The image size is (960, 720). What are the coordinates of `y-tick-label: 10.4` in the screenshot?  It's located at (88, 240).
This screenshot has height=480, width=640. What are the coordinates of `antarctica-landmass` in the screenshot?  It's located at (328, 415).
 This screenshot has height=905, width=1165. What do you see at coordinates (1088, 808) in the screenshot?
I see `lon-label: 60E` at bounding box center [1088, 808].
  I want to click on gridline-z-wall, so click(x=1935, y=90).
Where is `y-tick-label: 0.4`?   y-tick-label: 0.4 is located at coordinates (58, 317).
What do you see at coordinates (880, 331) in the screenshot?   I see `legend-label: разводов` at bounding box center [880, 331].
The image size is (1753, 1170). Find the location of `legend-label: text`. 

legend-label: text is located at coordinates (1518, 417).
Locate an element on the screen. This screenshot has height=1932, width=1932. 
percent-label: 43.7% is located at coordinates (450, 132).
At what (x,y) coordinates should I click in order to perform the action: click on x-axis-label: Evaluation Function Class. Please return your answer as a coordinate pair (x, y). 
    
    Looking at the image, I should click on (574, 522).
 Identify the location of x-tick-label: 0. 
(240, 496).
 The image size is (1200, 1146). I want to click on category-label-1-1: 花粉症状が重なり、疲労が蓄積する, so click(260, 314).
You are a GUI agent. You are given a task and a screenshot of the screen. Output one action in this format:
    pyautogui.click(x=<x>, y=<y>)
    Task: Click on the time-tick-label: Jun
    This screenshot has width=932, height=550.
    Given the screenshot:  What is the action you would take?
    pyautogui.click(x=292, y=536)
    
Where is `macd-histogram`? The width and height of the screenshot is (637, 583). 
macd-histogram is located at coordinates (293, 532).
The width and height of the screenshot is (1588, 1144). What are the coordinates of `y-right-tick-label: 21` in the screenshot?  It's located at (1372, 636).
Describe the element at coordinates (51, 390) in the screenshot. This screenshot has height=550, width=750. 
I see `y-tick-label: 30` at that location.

# # # #

Copy out every one of the rows above again, keeping each character, space and line break the same.

The image size is (960, 720). What are the coordinates of `y-tick-label: 10.4` in the screenshot?  It's located at (88, 240).
This screenshot has height=480, width=640. What are the coordinates of `antarctica-landmass` in the screenshot?  It's located at (328, 415).
 This screenshot has height=905, width=1165. What do you see at coordinates (1088, 808) in the screenshot?
I see `lon-label: 60E` at bounding box center [1088, 808].
  I want to click on gridline-z-wall, so click(x=1935, y=90).
Where is `y-tick-label: 0.4`?   y-tick-label: 0.4 is located at coordinates (58, 317).
What do you see at coordinates (880, 331) in the screenshot?   I see `legend-label: разводов` at bounding box center [880, 331].
The image size is (1753, 1170). Find the location of `legend-label: text`. 

legend-label: text is located at coordinates (1518, 417).
Locate an element on the screen. This screenshot has height=1932, width=1932. 
percent-label: 43.7% is located at coordinates (450, 132).
At what (x,y) coordinates should I click in order to perform the action: click on x-axis-label: Evaluation Function Class. Please return your answer as a coordinate pair (x, y). 
    
    Looking at the image, I should click on (574, 522).
 Identify the location of x-tick-label: 0. 
(240, 496).
 The image size is (1200, 1146). I want to click on category-label-1-1: 花粉症状が重なり、疲労が蓄積する, so click(260, 314).
You are a GUI agent. You are given a task and a screenshot of the screen. Output one action in this format:
    pyautogui.click(x=<x>, y=<y>)
    Task: Click on the time-tick-label: Jun
    This screenshot has width=932, height=550.
    Given the screenshot:  What is the action you would take?
    pyautogui.click(x=292, y=536)
    
Where is `macd-histogram`? The width and height of the screenshot is (637, 583). 
macd-histogram is located at coordinates (293, 532).
The width and height of the screenshot is (1588, 1144). What are the coordinates of `y-right-tick-label: 21` in the screenshot?  It's located at (1372, 636).
Describe the element at coordinates (51, 390) in the screenshot. This screenshot has height=550, width=750. 
I see `y-tick-label: 30` at that location.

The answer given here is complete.